Universeum Conference, July 6, 2023 /

At the 2023 Universeum conference, the Working Group Digital Initiatives organized another workshop about object-based teaching and learning (OBTL), as part of the Erasmus+ project “Teaching With Objects”. 

Divided into four groups, participants first created four personas representing one of the key actors involved in teaching with objects, namely: a teacher, a curator, a student, and a head of department. The four characters created were presented to the other participants, who had the opportunity to write down questions they wanted to ask these personas about their practices, potential challenges, and so on. The workshop ended with a roleplay session during which each persona presented their answer to some of these questions, followed by discussions. 

The characters created were high in colors. The head of the University was on the museum board, whilst disliking museums; the 60 years old educator did not mind occasionally breaking objects, and the student was secretly a hacker. These traits inspired discussions highlighting key issues discussed by the teaching with objects community. Among others, the creation of a safe place for teaching with objects, the preservation of objects, the potential of digital representations of objects, the value of teaching with objects, increased collaboration with students were discussed.
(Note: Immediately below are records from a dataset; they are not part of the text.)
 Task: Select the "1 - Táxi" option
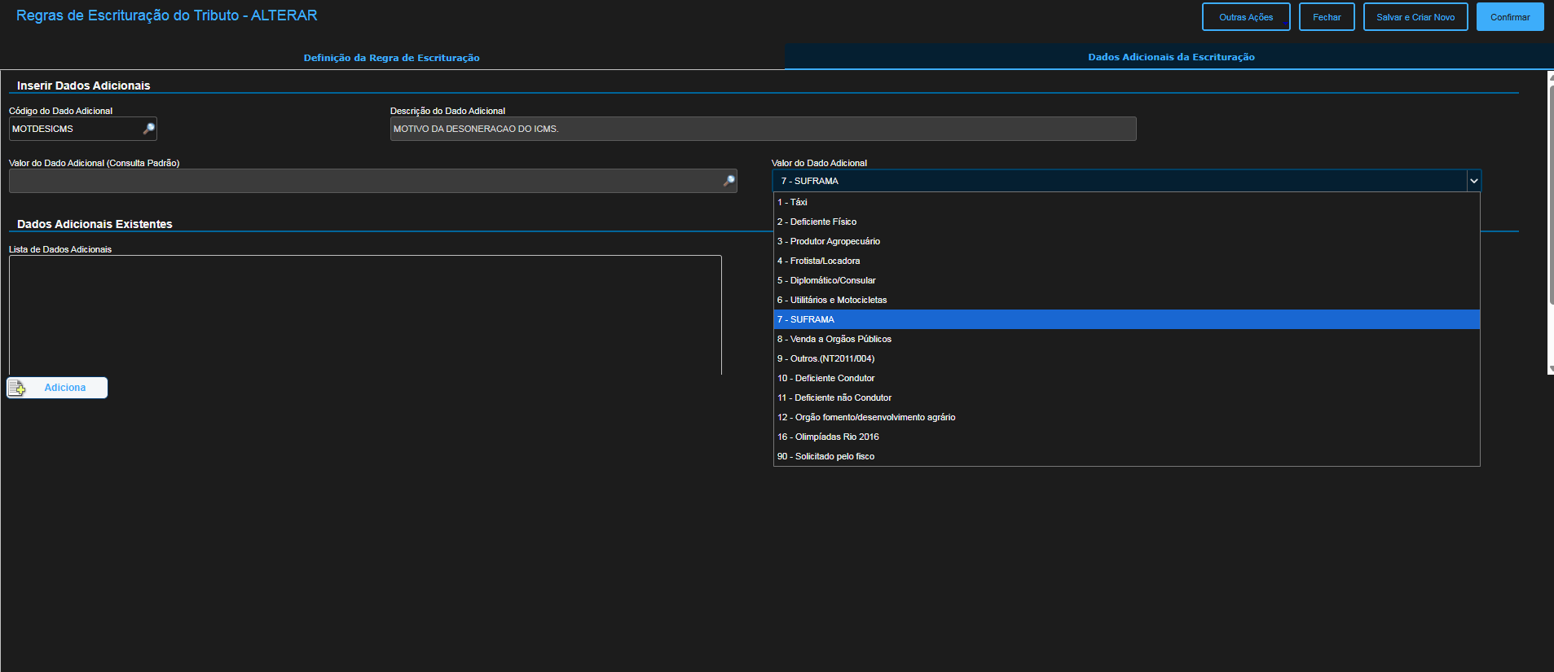pyautogui.click(x=792, y=202)
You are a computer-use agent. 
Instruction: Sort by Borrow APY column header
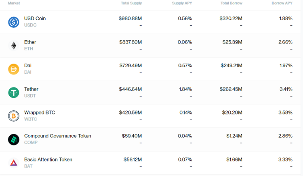click(x=282, y=3)
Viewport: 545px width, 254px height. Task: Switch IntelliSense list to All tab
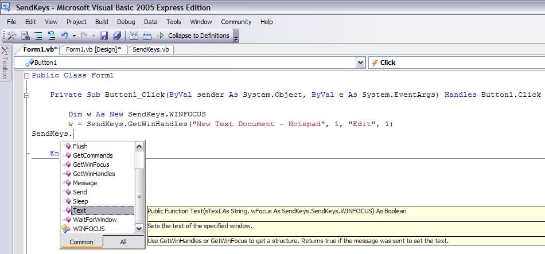click(123, 242)
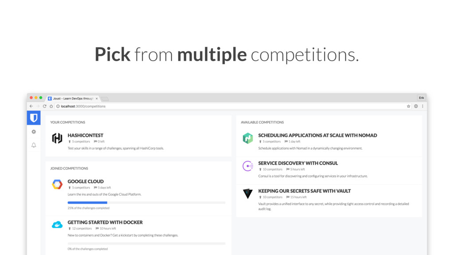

Overall, this workshop has shown that our idea to create an authoritative, safe community platform that showcases and inspires the practice of teaching with objects is the right direction. The workshop has especially stressed the importance for our platform to support and foster communication and collaboration and highlight the value and professionalization of OBTL. Moreover, conference attendees emphasized the importance of creating a safe place, which supports our preliminary ideas for this platform.
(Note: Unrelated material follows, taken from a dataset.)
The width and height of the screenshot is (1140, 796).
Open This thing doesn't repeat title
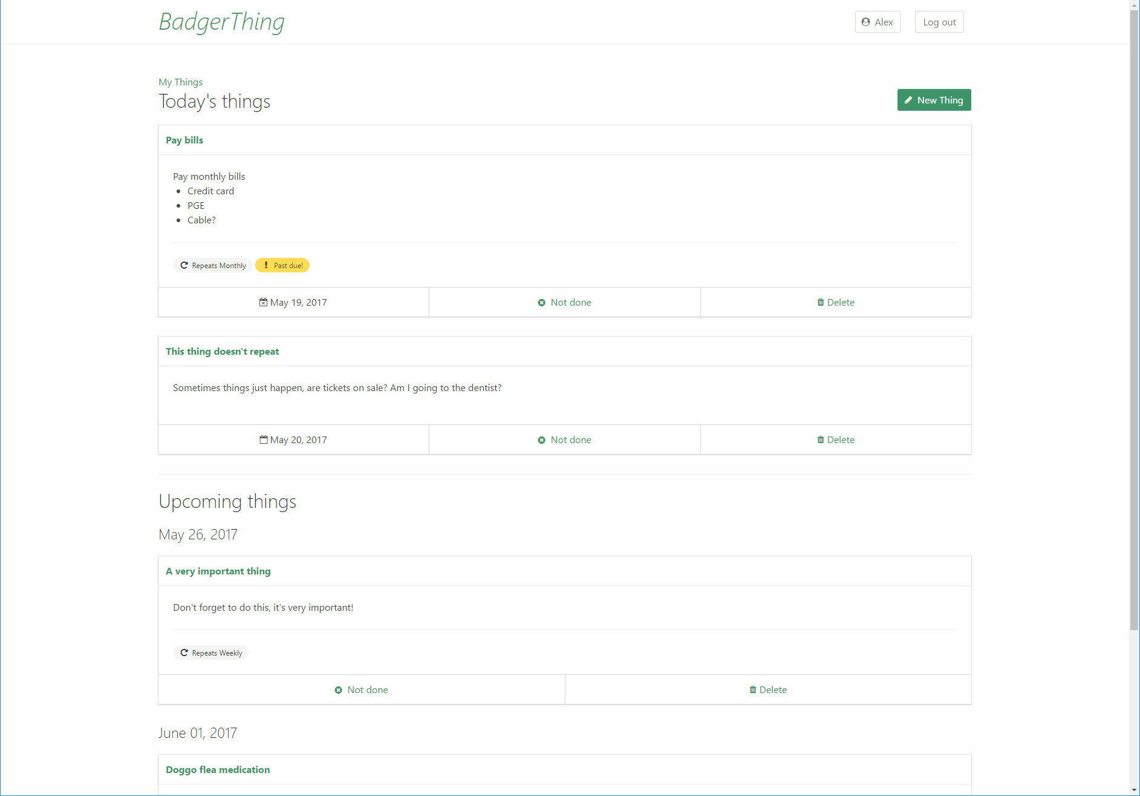click(x=222, y=351)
However, the workshop has also highlighted a few additional aspects we should take into account. One of the key themes discussed throughout the workshop was students’ experiences and perspectives, how to cater more to their needs and wishes but also how to involve them more in the teaching with objects process. While they are key when it comes to teaching with objects, we still know too little of their perspective. Through this workshop, it has become evident that a platform for teaching with objects needs to have a space dedicated to students. Organizing a workshop with students might be a first step towards giving students a voice to explore what this space might look like. 

Another important topic discussed was the question of how to keep objects safe and the opening collections for others to use for their teaching practices. The idea of creating a policy to help with these questions was brought up. However, while discussing what this policy might be, the complexity of the task and its time consuming nature quickly emerged. Maybe this is something our platform could also contribute to. Our platform could foster communication and collaboration among teachers, curators, students, and heads of departments to create such a policy. It could also be a place that highlights collections available for teaching, speeding up the process of sharing collections without having to jump through several complicated loops. This might also, in turn, help students whose emails go unanswered when they need to access collections and help curators who want to highlight that their collections are available for teaching. 

In relation to the safeguarding of objects, technology became a key topic. As in the literature and our interviews, there has been an overwhelming preference for in presence lessons, this topic has taken a back seat in our project. The importance of this theme during the workshop highlights that this might be something we could address more thoroughly throughout the platform, having more sources, interviews, and other formats expanding on these various technologies and their potential for teaching with objects.

Overall, the workshop generated lively and productive discussions, helping our project to move forward in the building of an online platform for teaching with objects in a direction that reflects the wishes and aspirations of the object-based-teaching community.